Pretivm lobbies for relaxed rules at Hyder/Stewart border

Resource company says border closure hampering exploration efforts

A resource company is hoping to explore the idea of reopening the international border between Hyder Alaska and Stewart B.C.

Pretivm is calling on the federal government to make the two small towns a formally recognized integrated trans-border community.

The Executive Vice President, Corporate Affairs and Sustainability for Pretivm Resources Michelle Romero wrote an open letter to the Minister of Public Safety and Emergency Preparedness Bill Blair.

In the letter, she said Pretivm holds mineral claims that they need to access using a road past the border. They don’t operate a camp there and the crew stays in Stewart and commutes to the site.

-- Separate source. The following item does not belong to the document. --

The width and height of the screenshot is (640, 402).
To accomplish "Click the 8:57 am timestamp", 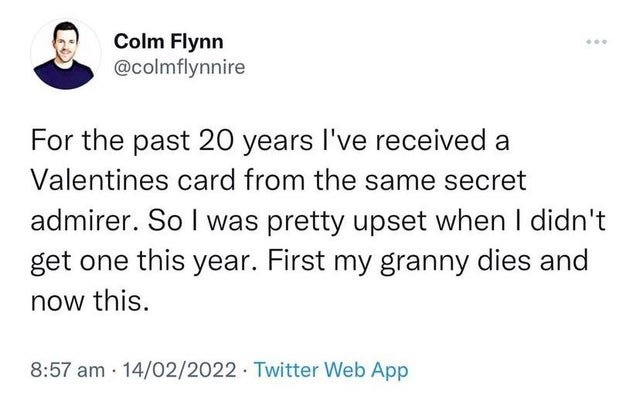I will click(x=66, y=370).
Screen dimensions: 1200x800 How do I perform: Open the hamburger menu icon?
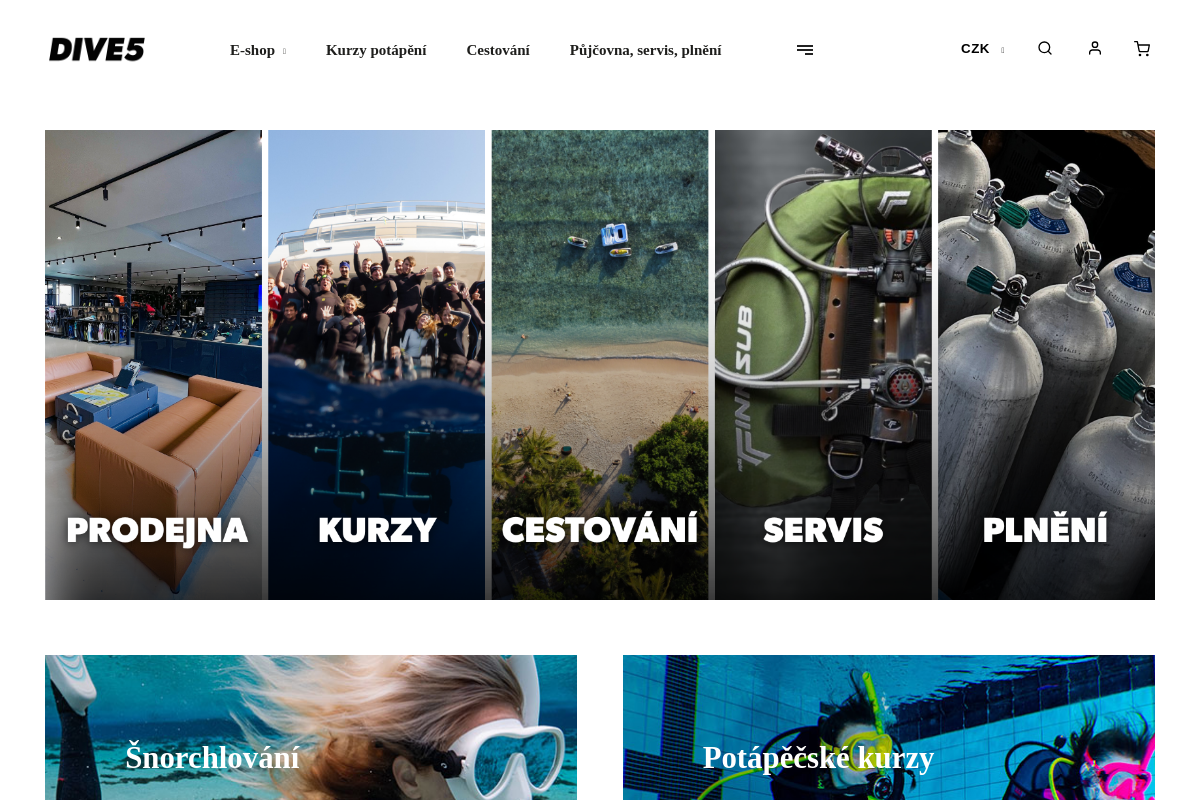805,50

She added their exploration efforts on these claims have been greatly restricted because of the border closure.

READ MORE: Travel restrictions inspiring cooperation in border communities

“As one of the many mining and exploration companies operating in the region, we view Stewart and Hyder, Alaska as symbiotic communties,” she continued to write. “These two small geographically remote towns have historically sustained a trans-border community which in turn has supported the mining industry in northern B.C. The border closure has hindered normal business and interpersonal relationships and consequentially, the economic and social wellbeing of this entire trans-border community.”

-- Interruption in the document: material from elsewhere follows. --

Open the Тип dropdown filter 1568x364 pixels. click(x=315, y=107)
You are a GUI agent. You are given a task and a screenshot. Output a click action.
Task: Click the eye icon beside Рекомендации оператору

MP for Skeena Bulkley Valley Taylor Bachrach also wrote an open letter to Minister Blair calling for change.

He wrote that while he supports the closure of the Canada-US border more generally, he believes this particular border crossing deserves special consideration due to the unique geography and social factors.

When he travelled to Stewart, he was told by local community leaders that one member of each Hyder household was being allowed to cross the border to Stewart once per week for three hours in order to purchase supplies.

Stewart residents who cross the border to Hyder are being required to quarantine upon their return to Canada. Bachrach thinks these limited exemptions are inconsistent with the way in which other essential travel across the border is being handled. For example, he continued, workers from Canada crossing into Alaska for work are not being required to enter quarantine.

“We believe local residents from Hyder and Stewart should be able to cross the border for their daily needs,” he said. “What the residents have been calling for is the concept of a travel bubble which would allow for more free passage for locals only.”

Bachrach has spoken with Minister Blair and encouraged him find a solution as soon as possible.

The minister indicated to him it would not be possible to designate Hyder and Stewart as an integrated trans-border community, he said.

Minister Blair told him that is language that shows up in the order of council that created the border closure and that term only applies to one First Nation community in Ontario.

However, Bachrach said he did seem willing to consider some other type of arrangement and that is what the Skeena-Bulkley Valley MP will continue to push for and is hopeful a decision will be made soon.